Le 2 mars 1969, le Concorde décolle pour la première fois pour un vol d’essai. AFP
Le 2 mars 1969, le Concorde décolle pour la première fois pour un vol d’essai. AFP

En bout de piste de l'aéroport de Blagnac, les quatre turboréacteurs de l'avion supersonique grondent. Si c'est le ciel du sud-ouest qui sert d'écrin au premier vol de Concorde, comme un clin d'œil à l'alliance franco-britannique, c'est un brouillard londonien qui enveloppe la ville rose depuis plusieurs jours. À 15h38, le Concorde s'élance, enfin, atteint la vitesse de 300 km/h et s'arrache de la piste.
Le système de refroidissement en panne

« J'avais les yeux sur les paramètres de vol, les moteurs, la température, raconte Michel Rétif.

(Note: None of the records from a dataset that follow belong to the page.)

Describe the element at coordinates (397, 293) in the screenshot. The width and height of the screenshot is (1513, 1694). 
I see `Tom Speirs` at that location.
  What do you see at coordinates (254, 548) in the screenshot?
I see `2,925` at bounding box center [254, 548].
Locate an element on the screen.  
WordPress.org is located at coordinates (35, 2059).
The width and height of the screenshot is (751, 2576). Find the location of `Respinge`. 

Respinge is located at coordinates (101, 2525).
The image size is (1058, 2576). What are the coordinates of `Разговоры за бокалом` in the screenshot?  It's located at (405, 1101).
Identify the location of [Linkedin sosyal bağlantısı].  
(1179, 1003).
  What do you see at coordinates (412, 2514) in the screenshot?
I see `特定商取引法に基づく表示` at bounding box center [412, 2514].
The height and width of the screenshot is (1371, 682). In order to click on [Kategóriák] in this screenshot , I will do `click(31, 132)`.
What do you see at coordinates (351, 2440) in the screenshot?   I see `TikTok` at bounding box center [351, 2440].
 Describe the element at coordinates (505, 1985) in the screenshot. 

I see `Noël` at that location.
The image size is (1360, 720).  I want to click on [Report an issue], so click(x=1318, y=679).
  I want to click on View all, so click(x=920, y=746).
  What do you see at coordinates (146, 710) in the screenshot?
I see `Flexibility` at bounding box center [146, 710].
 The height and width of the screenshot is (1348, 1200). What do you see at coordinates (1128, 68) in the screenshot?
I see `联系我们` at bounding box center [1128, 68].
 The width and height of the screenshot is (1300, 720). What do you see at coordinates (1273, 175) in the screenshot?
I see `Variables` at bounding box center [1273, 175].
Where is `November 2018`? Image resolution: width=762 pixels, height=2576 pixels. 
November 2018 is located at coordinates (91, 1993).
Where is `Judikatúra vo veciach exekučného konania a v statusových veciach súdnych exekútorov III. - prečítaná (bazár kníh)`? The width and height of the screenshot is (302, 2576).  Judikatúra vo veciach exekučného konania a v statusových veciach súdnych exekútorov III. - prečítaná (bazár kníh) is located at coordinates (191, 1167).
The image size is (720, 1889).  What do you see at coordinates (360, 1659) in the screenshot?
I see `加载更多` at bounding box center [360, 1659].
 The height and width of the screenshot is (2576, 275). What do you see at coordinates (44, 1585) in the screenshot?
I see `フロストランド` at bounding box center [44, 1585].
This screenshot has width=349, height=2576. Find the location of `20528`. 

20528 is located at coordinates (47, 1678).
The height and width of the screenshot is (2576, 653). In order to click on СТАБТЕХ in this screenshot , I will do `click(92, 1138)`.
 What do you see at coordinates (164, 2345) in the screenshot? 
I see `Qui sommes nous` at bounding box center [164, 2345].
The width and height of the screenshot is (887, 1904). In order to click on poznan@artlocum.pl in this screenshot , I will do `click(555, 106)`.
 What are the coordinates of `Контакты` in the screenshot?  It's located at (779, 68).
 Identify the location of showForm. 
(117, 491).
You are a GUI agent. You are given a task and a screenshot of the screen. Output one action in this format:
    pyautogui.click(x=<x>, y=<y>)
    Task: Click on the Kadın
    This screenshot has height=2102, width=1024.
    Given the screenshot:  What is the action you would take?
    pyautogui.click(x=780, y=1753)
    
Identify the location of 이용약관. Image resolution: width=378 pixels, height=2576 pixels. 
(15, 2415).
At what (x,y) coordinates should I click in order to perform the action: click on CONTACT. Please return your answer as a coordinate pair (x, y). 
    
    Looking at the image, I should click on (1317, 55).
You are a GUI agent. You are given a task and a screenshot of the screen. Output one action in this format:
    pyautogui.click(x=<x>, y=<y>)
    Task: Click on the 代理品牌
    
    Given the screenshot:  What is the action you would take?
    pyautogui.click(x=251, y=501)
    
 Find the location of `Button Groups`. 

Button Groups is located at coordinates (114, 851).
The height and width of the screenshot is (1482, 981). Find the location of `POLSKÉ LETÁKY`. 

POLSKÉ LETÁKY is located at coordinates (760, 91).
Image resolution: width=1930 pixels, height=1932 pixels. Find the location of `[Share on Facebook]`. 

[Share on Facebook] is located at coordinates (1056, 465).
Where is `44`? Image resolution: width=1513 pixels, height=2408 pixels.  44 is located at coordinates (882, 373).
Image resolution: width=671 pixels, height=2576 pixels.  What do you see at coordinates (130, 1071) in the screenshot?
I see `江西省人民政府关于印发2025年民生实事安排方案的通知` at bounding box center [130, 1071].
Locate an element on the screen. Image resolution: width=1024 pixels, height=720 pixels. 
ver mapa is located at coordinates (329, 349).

Et puis, Jacques Guignard a dit Y'a bon !. Le décollage était réussi. » Mais ce premier vol ne se déroule pas complètement comme prévu. « Avant le décollage, un des trois systèmes de conditionnement, en charge du refroidissement de la cabine, ne s'est pas mis en route et après plusieurs minutes de vol un second système de refroidissement est tombé en panne », détaille le chef mécanicien.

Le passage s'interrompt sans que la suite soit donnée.